Saved entries:
• • • • •
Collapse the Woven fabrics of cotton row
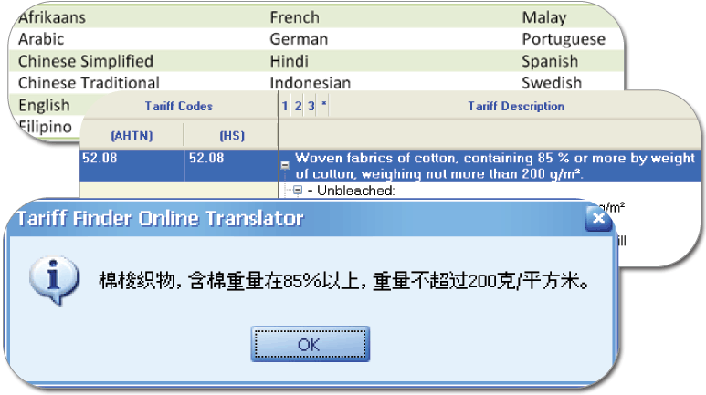Viewport: 706px width, 395px height. (286, 166)
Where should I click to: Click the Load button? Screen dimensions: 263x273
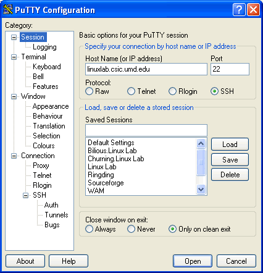coord(230,145)
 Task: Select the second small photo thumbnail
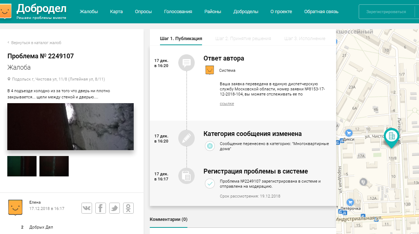tap(54, 166)
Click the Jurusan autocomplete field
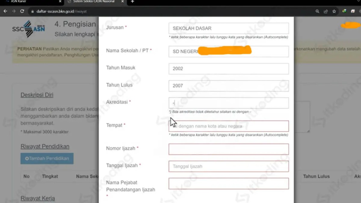 (x=228, y=28)
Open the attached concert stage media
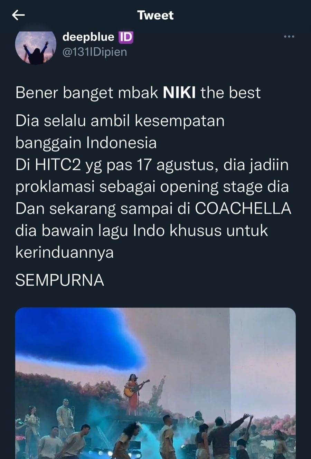 pos(156,383)
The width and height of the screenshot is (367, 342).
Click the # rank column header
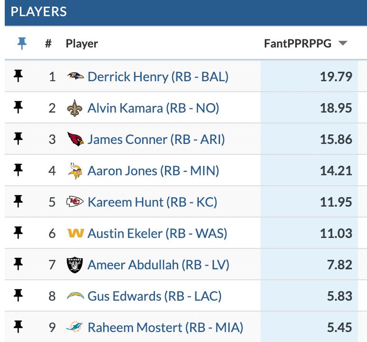[x=48, y=44]
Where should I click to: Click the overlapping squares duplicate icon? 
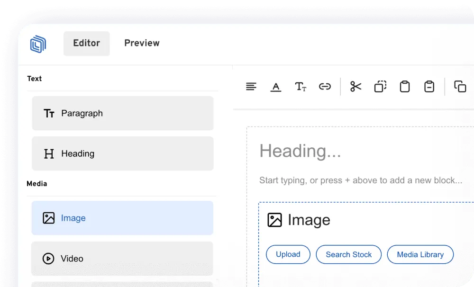[x=460, y=87]

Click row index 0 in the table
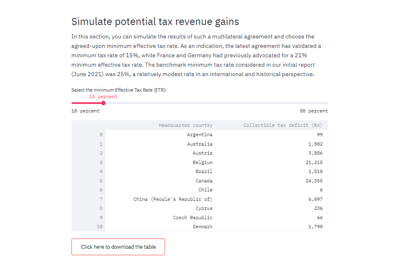pos(101,134)
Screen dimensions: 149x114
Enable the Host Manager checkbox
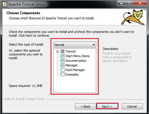click(x=62, y=70)
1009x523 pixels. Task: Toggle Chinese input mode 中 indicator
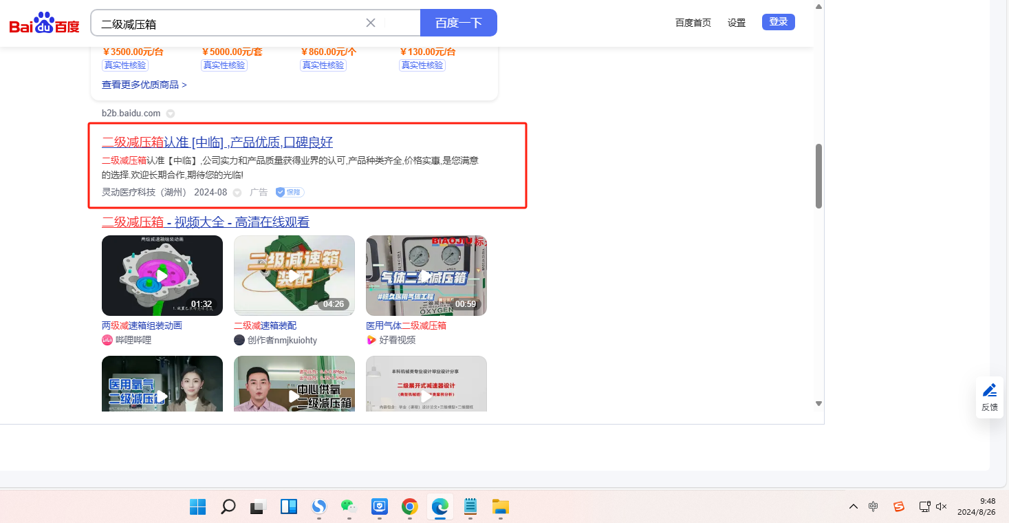coord(873,506)
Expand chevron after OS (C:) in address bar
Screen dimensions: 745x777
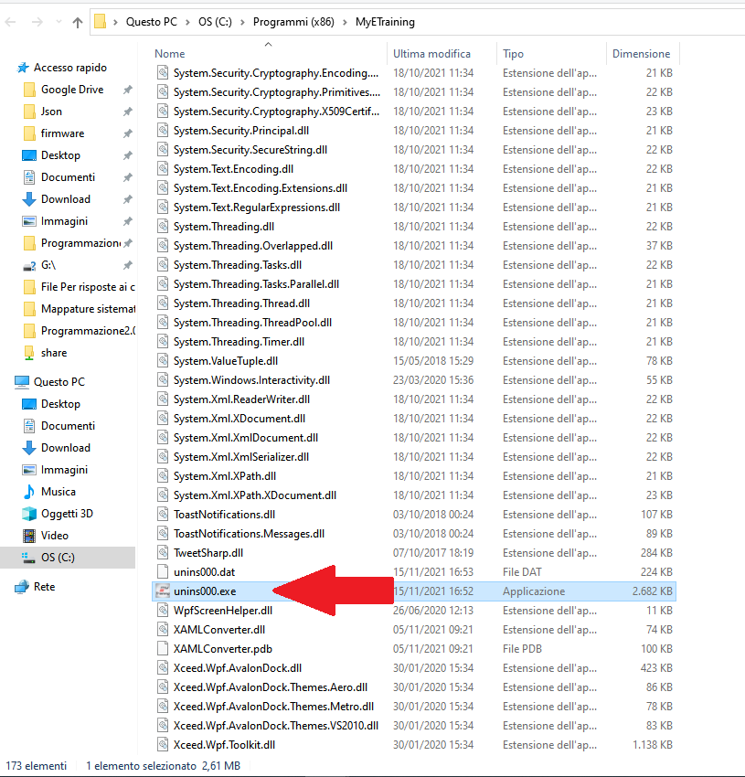click(x=243, y=23)
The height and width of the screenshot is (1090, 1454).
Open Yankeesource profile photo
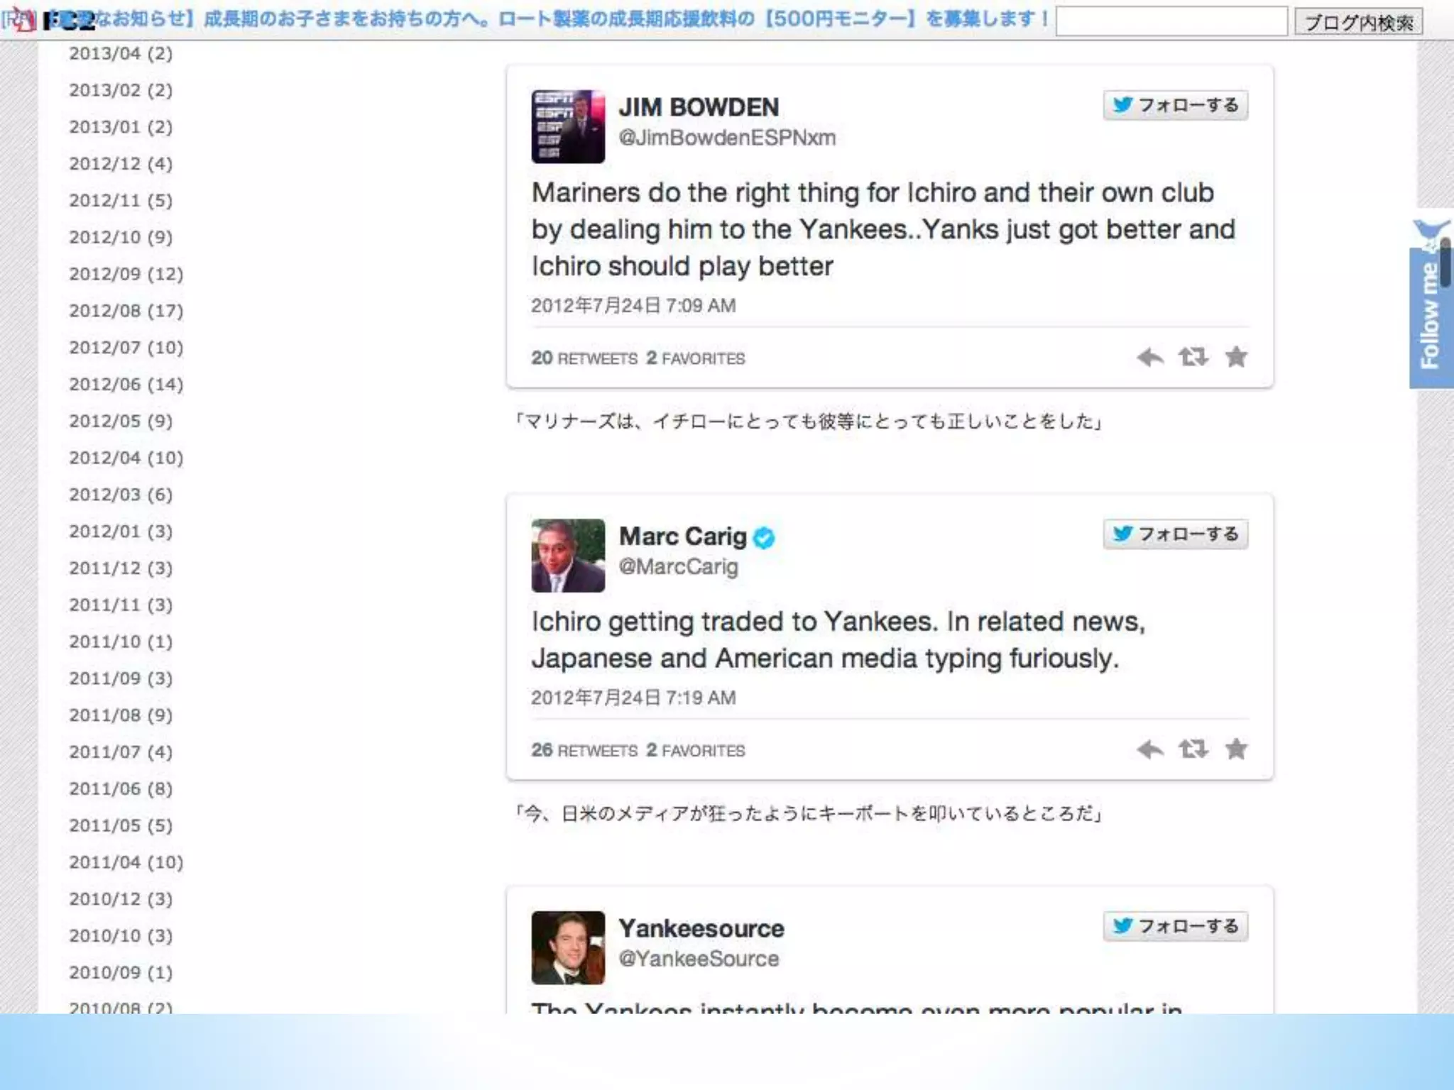click(x=568, y=947)
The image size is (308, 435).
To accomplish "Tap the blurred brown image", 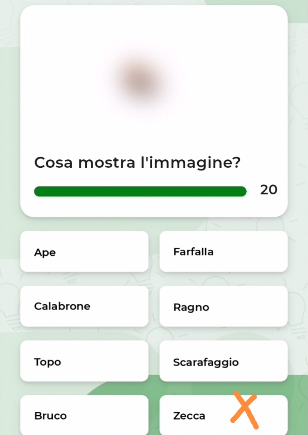I will pyautogui.click(x=140, y=80).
• • • • •
_Task instructions_.
If a line in the data above holds the string "screenshot", copy it.

_Written response_.
The width and height of the screenshot is (367, 342).
The height and width of the screenshot is (1090, 1454).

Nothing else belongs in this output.